Technical Abstract: Salmonella can be difficult to assess and isolate in poultry feed due to stress, uneven distribution and poor growth. Previous studies have shown that several strains of Salmonella can be affected by environmental changes, resulting in H2S-negative colonies. This is a major concern, as H2S production, along with the inability to ferment lactose are the primary methods to recognize Salmonella colonies on selective media. The purpose of this research was to determine if incubation in selected media could revert H2S-negative colonies (yellow) to H2S-positive (black).
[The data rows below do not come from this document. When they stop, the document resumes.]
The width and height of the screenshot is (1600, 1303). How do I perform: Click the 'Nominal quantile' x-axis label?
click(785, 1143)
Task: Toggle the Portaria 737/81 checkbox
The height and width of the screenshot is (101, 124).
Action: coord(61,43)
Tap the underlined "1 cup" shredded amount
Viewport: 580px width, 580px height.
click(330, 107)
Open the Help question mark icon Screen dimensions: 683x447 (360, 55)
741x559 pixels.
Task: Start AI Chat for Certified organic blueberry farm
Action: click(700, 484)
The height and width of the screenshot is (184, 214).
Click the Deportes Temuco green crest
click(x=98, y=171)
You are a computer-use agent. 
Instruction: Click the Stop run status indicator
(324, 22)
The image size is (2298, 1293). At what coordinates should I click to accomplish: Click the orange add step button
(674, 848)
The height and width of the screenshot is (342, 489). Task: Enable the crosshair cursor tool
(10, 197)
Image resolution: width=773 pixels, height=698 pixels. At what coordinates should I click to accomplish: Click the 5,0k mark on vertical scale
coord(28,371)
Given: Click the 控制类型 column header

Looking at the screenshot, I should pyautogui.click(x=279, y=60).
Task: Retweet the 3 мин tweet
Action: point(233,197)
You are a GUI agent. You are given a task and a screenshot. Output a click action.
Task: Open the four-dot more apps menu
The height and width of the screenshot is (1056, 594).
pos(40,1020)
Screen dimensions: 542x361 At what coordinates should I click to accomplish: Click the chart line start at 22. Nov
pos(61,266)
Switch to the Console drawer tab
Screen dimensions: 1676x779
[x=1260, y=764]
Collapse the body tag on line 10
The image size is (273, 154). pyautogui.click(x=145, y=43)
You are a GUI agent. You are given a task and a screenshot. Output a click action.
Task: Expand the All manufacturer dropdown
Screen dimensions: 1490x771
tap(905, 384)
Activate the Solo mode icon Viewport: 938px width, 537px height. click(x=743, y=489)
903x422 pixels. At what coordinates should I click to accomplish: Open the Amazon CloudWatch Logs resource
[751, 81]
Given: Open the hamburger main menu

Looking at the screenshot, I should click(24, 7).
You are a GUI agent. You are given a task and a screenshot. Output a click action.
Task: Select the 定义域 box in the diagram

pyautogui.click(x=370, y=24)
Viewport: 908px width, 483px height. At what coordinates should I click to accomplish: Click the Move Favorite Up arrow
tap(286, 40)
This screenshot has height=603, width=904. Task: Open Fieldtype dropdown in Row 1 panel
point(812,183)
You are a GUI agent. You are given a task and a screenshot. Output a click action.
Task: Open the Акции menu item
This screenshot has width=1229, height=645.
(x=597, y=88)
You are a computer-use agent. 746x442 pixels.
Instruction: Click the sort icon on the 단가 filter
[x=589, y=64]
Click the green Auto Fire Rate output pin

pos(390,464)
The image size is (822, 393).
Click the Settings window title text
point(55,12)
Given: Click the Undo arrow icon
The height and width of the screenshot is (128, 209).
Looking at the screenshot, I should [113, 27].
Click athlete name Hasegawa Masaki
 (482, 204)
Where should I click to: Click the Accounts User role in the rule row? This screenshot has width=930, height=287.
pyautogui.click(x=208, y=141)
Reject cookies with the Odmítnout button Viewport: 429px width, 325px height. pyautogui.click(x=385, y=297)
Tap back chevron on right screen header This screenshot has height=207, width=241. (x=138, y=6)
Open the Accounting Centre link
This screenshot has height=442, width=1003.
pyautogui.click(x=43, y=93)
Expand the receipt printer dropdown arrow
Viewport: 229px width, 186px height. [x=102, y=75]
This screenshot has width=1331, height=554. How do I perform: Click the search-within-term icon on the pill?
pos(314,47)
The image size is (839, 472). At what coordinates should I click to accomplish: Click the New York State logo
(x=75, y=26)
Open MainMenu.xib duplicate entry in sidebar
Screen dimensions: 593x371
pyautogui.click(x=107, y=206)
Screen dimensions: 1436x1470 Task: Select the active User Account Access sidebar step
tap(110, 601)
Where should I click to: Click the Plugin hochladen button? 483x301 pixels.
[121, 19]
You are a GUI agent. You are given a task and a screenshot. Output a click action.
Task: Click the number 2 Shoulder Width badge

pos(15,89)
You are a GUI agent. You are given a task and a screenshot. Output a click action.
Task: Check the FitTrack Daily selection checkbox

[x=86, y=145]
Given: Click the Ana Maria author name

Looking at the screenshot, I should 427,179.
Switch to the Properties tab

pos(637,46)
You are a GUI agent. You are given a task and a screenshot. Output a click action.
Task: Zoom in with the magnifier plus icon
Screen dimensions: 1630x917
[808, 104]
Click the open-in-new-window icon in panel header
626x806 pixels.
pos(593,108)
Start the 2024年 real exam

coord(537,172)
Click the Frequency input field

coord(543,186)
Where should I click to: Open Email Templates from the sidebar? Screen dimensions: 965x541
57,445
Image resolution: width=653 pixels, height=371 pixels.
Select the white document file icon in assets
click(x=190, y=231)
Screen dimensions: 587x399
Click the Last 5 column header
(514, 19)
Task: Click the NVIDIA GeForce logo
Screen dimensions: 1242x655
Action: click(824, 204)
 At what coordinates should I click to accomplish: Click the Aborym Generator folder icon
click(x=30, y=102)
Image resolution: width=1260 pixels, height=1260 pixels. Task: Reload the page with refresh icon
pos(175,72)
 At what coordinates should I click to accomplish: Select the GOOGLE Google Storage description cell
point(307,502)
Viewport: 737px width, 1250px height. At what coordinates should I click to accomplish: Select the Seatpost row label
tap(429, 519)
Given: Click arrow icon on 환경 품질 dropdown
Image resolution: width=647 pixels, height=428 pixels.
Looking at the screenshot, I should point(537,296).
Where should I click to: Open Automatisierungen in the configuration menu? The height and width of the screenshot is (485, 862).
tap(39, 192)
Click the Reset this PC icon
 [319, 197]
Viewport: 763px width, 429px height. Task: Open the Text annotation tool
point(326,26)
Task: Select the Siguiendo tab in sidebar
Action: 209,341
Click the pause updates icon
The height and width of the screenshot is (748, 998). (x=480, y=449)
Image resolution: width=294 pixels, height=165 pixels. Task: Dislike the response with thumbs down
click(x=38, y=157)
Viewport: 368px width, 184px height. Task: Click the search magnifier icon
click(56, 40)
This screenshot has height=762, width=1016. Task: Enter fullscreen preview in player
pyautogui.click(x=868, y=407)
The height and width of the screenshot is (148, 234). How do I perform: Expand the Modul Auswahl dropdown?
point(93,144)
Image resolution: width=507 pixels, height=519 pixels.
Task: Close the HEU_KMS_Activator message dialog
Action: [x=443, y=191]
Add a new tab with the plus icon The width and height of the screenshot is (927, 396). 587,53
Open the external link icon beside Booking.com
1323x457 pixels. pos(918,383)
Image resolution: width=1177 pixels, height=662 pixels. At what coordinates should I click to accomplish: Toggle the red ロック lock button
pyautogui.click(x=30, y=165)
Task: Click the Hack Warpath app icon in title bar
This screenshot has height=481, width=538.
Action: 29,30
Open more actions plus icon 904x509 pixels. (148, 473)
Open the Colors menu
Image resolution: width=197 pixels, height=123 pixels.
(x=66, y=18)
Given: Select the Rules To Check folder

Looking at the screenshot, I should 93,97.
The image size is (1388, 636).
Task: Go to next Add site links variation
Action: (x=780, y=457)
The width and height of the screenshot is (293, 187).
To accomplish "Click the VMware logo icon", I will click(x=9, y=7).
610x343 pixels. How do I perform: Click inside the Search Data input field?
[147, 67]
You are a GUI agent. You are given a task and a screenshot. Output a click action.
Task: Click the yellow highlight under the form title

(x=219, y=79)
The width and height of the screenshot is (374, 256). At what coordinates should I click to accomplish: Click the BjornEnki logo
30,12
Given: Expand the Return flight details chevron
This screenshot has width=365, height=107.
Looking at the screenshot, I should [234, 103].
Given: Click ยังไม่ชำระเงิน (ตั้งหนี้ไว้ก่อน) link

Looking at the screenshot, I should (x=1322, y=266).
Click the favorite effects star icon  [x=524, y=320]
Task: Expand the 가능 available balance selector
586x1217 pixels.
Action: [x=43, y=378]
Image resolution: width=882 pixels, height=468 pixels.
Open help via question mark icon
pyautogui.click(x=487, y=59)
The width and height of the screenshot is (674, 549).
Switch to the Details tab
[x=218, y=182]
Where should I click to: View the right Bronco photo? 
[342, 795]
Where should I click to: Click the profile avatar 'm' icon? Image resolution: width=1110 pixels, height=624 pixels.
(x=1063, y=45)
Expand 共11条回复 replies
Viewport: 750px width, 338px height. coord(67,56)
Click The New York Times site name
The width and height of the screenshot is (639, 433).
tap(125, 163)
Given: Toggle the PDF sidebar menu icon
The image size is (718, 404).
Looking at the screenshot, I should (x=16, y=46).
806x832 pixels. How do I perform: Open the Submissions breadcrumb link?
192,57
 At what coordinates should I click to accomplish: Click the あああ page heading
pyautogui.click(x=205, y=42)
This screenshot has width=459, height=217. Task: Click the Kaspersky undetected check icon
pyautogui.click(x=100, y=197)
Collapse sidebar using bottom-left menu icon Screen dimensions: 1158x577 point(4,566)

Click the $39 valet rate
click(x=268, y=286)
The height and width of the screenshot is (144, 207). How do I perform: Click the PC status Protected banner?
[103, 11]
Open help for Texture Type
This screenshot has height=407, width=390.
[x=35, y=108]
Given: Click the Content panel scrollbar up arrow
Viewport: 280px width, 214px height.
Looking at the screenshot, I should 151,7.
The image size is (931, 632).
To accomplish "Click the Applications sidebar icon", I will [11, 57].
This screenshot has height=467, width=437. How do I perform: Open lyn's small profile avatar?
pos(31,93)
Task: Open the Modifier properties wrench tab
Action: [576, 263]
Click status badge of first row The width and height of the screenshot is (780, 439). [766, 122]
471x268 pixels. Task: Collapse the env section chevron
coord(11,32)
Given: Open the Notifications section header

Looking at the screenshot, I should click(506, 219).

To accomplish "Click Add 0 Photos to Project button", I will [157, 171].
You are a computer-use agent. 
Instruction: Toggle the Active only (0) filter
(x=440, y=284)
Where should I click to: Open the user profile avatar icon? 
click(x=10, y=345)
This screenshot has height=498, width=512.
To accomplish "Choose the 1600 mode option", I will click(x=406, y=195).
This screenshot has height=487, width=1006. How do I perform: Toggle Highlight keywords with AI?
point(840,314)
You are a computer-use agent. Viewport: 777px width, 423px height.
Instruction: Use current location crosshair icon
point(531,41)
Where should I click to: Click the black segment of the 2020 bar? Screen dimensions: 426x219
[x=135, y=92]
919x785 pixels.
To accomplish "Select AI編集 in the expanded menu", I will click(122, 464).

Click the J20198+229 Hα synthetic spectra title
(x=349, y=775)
Salmonella serotypes assessed were Enteritidis, Infantis, Montevideo, and Schwarzengrund. Strains were grown in non-stressed (NS) and stressed (S; dry inoculum in sterile meat and bone meal) environments. All (approx. 108 cfu/g) were added to pH 7 citrate buffer and incubated at 35°C overnight. Samples were plated on Xylose-Lysine-Tergitol-4 (XLT-4) media, grown overnight at 35°C, and then assessed for yellow colonies. Yellow colonies were subsequently picked and grown in five separate broths overnight (Universal Pre-enrichment Broth, Trypticase Soy Broth, Brain Heart Infusion broth, Nutrient broth, Tetrathionate-Hajna (at 35°C and 42°C) and Rappaport-Vassialdis). 100 uL of each sample was plated on XLT-4 media and the percentages of yellow and black colonies were recorded after 24 and 48 h incubation at 35°C. All S. Enteritidis (S and NS) and S. Schwarzengrund (NS) colonies had reverted to H2S production and were black. However, S. Schwarzengrund (S) was more variable depending on media. S. Montevideo showed the most H2S reversion, with 100% reversion in all media for the NS, and an average of 92% reversion for the S organism. S. Infantis showed the least amount of reversion, with an average of 4% reversion for NS organisms and 0% reversion for stressed organisms. The results from this study suggest that while H2S production may be a useful way to recognize Salmonella in feed, pH and stress can have an impact on the production of H2S, and thus, make it difficult to properly isolate or biochemically classify Salmonella. This has major implications for analytical and food production laboratories, as it is possible that false negative results could be reported.